▶ _WHAT THIS TASK INVOLVES_
This exercise calls for the records to be repeated in full, exactly as written.

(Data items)
■ ■ ■ ■ ■ ■ ■

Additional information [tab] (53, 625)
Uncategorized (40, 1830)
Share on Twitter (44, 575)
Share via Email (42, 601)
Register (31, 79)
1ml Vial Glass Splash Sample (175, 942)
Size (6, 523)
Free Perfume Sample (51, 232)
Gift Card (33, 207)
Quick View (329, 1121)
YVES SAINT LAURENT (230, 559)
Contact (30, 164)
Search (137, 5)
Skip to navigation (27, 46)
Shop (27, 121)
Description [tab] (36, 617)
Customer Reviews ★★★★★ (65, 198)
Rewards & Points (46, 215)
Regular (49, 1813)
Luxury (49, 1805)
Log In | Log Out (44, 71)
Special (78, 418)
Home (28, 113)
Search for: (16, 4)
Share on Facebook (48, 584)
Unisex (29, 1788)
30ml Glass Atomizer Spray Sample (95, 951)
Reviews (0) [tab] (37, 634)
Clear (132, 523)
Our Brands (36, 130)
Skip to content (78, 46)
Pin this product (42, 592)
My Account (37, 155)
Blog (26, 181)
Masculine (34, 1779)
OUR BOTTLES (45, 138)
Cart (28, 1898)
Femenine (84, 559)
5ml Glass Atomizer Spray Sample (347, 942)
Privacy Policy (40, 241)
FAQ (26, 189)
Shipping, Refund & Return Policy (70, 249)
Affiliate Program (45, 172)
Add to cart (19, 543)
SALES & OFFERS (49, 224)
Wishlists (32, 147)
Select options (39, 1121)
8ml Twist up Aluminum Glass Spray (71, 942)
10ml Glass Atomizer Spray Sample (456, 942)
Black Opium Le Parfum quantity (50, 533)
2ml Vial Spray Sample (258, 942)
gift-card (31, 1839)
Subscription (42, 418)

■ ■ ■ ■ ■ ■ ■

▶ _FINAL ANSWER_
Additional information [tab] (53, 625)
Uncategorized (40, 1830)
Share on Twitter (44, 575)
Share via Email (42, 601)
Register (31, 79)
1ml Vial Glass Splash Sample (175, 942)
Size (6, 523)
Free Perfume Sample (51, 232)
Gift Card (33, 207)
Quick View (329, 1121)
YVES SAINT LAURENT (230, 559)
Contact (30, 164)
Search (137, 5)
Skip to navigation (27, 46)
Shop (27, 121)
Description [tab] (36, 617)
Customer Reviews ★★★★★ (65, 198)
Rewards & Points (46, 215)
Regular (49, 1813)
Luxury (49, 1805)
Log In | Log Out (44, 71)
Special (78, 418)
Home (28, 113)
Search for: (16, 4)
Share on Facebook (48, 584)
Unisex (29, 1788)
30ml Glass Atomizer Spray Sample (95, 951)
Reviews (0) [tab] (37, 634)
Clear (132, 523)
Our Brands (36, 130)
Skip to content (78, 46)
Pin this product (42, 592)
My Account (37, 155)
Blog (26, 181)
Masculine (34, 1779)
OUR BOTTLES (45, 138)
Cart (28, 1898)
Femenine (84, 559)
5ml Glass Atomizer Spray Sample (347, 942)
Privacy Policy (40, 241)
FAQ (26, 189)
Shipping, Refund & Return Policy (70, 249)
Affiliate Program (45, 172)
Add to cart (19, 543)
SALES & OFFERS (49, 224)
Wishlists (32, 147)
Select options (39, 1121)
8ml Twist up Aluminum Glass Spray (71, 942)
10ml Glass Atomizer Spray Sample (456, 942)
Black Opium Le Parfum quantity (50, 533)
2ml Vial Spray Sample (258, 942)
gift-card (31, 1839)
Subscription (42, 418)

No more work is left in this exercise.